The Centers for Disease Control has determined that 1 in every 110 children has an Autism Spectrum Disorder (ASD). ASD used to be a rare and low-incidence disability—it wasn’t even mentioned in the 1975 Education for All Handicapped Children’s Act. Yet, by the law’s 1990 reauthorization (and renaming as IDEA), autism was added to the listing of disabilities. This soaring prevalence of ASD has had a profound but often unnoticed impact on law and policy. 

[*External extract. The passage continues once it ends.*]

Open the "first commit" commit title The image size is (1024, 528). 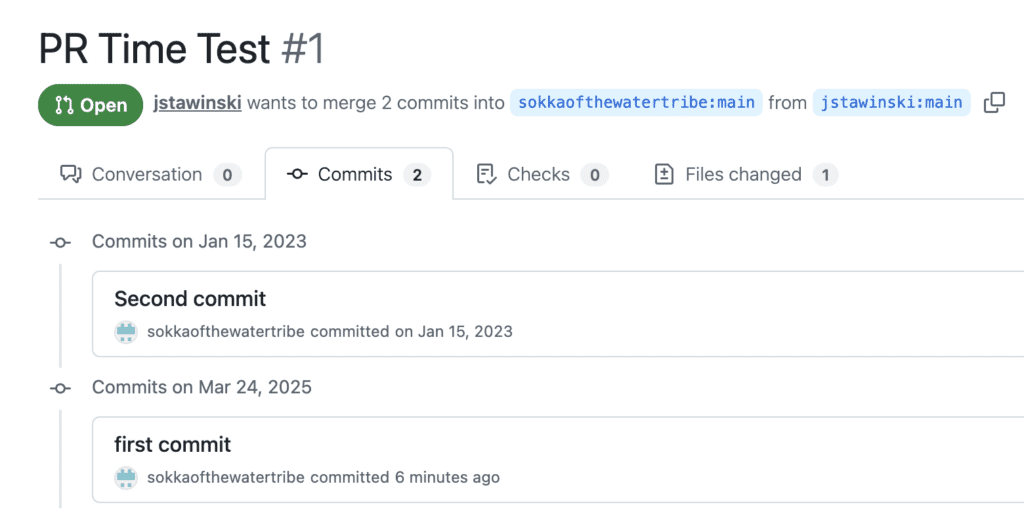173,445
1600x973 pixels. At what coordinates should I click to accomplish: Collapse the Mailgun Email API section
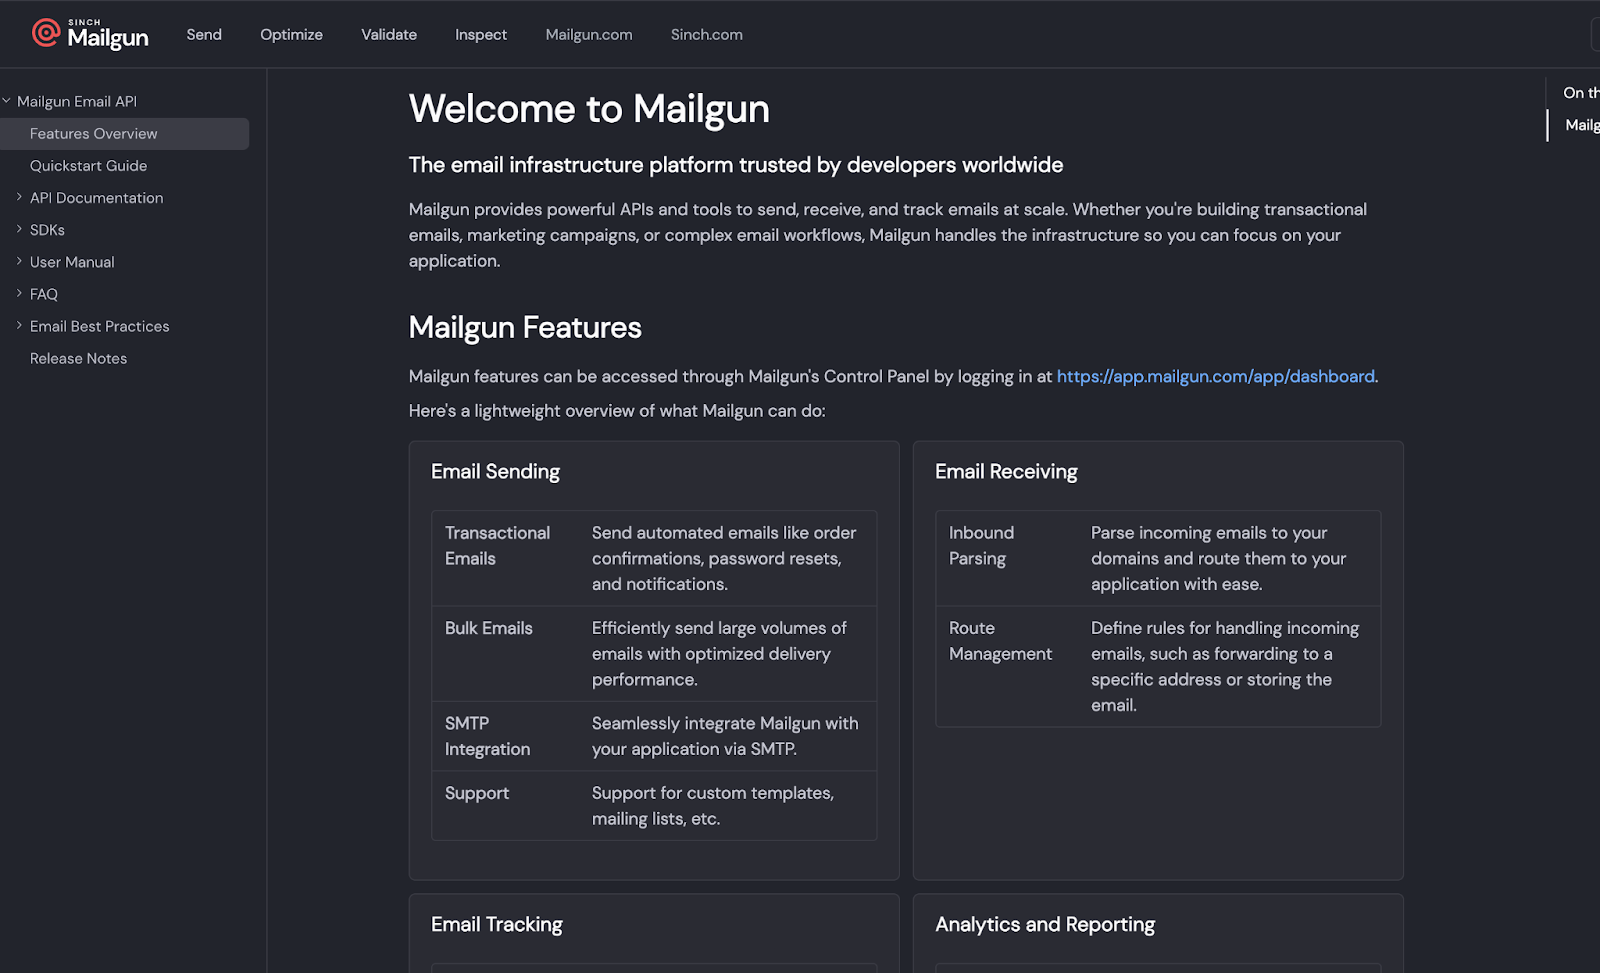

First, parents brought pressure through litigation and lobbying to find the cause of the skyrocketing of ASD. Over 5,000 vaccination lawsuits were filled—with parents winning only one! No cause has been found by the research and no causal connection with vaccinations has been identified by the federal courts. While vaccine efforts continue, the focus has turned to cure with hundreds of cases brought under IDEA and the passage of hundreds of state laws. Now, we’re beginning to see the ramifications of the growing prevalence of ASD in our nation’s family and juvenile courts—in all types of cases including child protection, custody, visitation, termination of parental rights and even divorce.

At next week’s NCJFCJ in Reno, the session on ASD and the courts will discuss what ASD is and isn’t, how it is diagnosed and what courts can do in cases involving children with ASD, as well as the emerging family court case law and the questions that need to be asked in custody, visitation, child protection, adoption and divorce cases to ensure meaningful decision making.